It's a matter of degree. According to the EPA and the World Health Organization, chlorine at 4 parts per million or less in water is
drinkable with no long-term ill effects. That's not to say it tastes good, though— potable is not
the same as palatable. A swimming pool should
contain between 1.5ppm and 3.0ppm, which gives a pH of about 7.4, the same pH as human tears. In theory pool water is drinkable, provided no kids have peed in it. And as long as the chlorine level is 1ppm or more, there will be no
live microorganisms in the water.
Is Chlorinated water your choice? Do you add... Clorox to your water?
When I was working for a living, during hurricane season, when I had a full fresh tank for six months straight in case of having to bug out for an impending storm on short notice and possibly having to return to work at the Corps of Engineers before city services were restored, I kept a chlorine residual of about 1ppm 24/7 in my fresh tank, and routinely tested the water to make sure. Now that I'm retired and an approaching hurricane is just an excuse to leave on my next camping trip well ahead of the stampeding herd of evacuees, I don't bother keeping a full fresh tank for months on end, and chlorine residual is a non-issue.
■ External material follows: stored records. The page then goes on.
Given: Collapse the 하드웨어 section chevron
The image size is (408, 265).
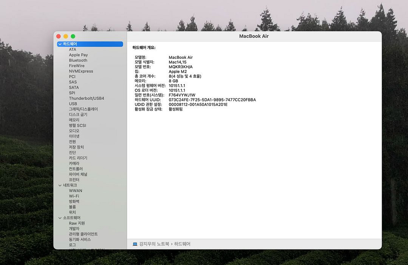Looking at the screenshot, I should click(60, 44).
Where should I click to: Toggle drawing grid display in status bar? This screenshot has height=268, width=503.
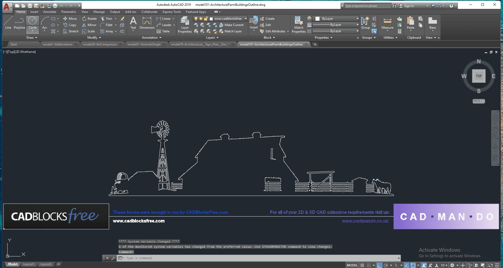(x=362, y=265)
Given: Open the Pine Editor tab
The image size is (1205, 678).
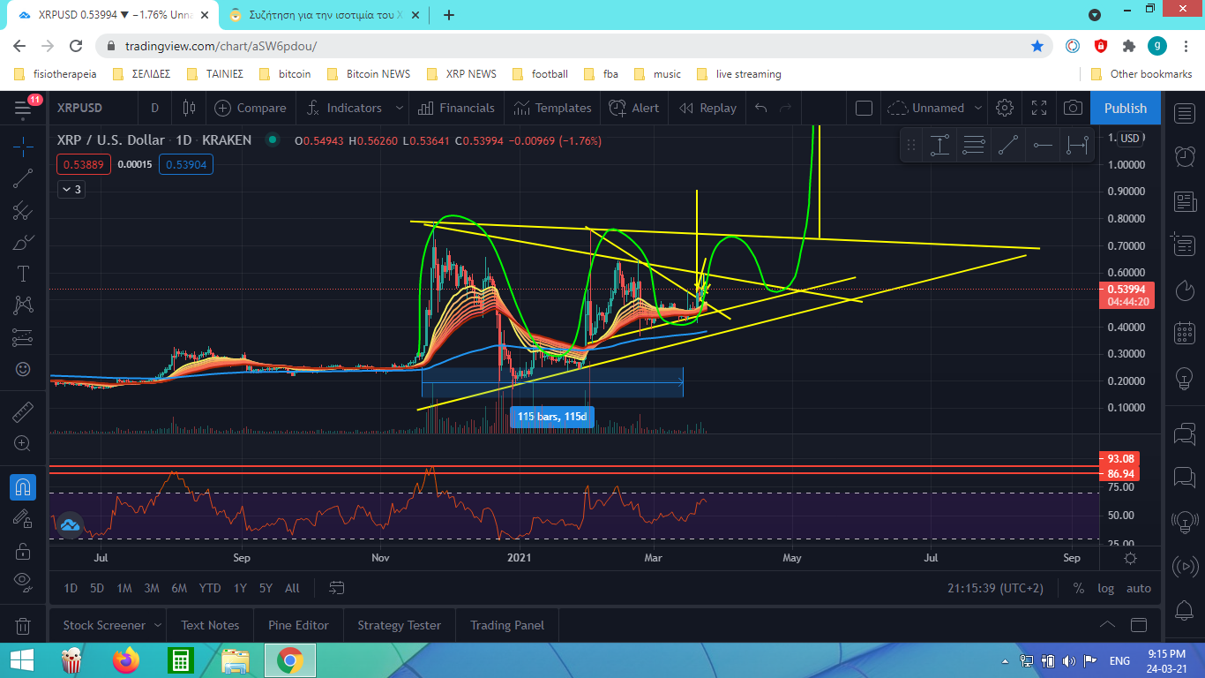Looking at the screenshot, I should (x=298, y=625).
Having designed well water treatment systems for the Corps of Engineers, I've done my research, and I have a pretty fair idea how often and for what contaminants a given water source has to be tested. A water well on the grounds of a campground and providing water only to the campground is the least-trusted water source there is. I'll chlorine-treat their water after filtering it through a carbon filter.
Water sources are classified as transient or non-transient, depending on whether the same people drink the water for less than six months or more than six months, and as community or non-community depending on how many people drink from the same source.
Transient sources are tested to a lower standard than non-transient sources because no one will be drinking the water long enough for long-term health hazards to become an issue.
Non-community sources are tested to a lower standard than community sources because fewer people will get sick at one time if a short-term health hazard is present. And within the category of community sources, the larger the community, the more often testing is required, up to several times a day for major metropolitan areas.
So I generally trust non-transient community sources that are tested several times a week for a large list of contaminants a lot more than I trust transient non-community sources that might only be tested once a month for a small list of contaminants.
And I pay attention to what's happening in the campground. If there is a break in a campground water line for any reason while I'm there, I quit using the water, because not all campgrounds test the water at the most distant spigot on each branch like they're supposed to to detect contaminants introduced in between the well and the spigot. Many test only at the well itself, and get away with it because testing labs only analyze the samples sent to them; they don't come out to take their own samples.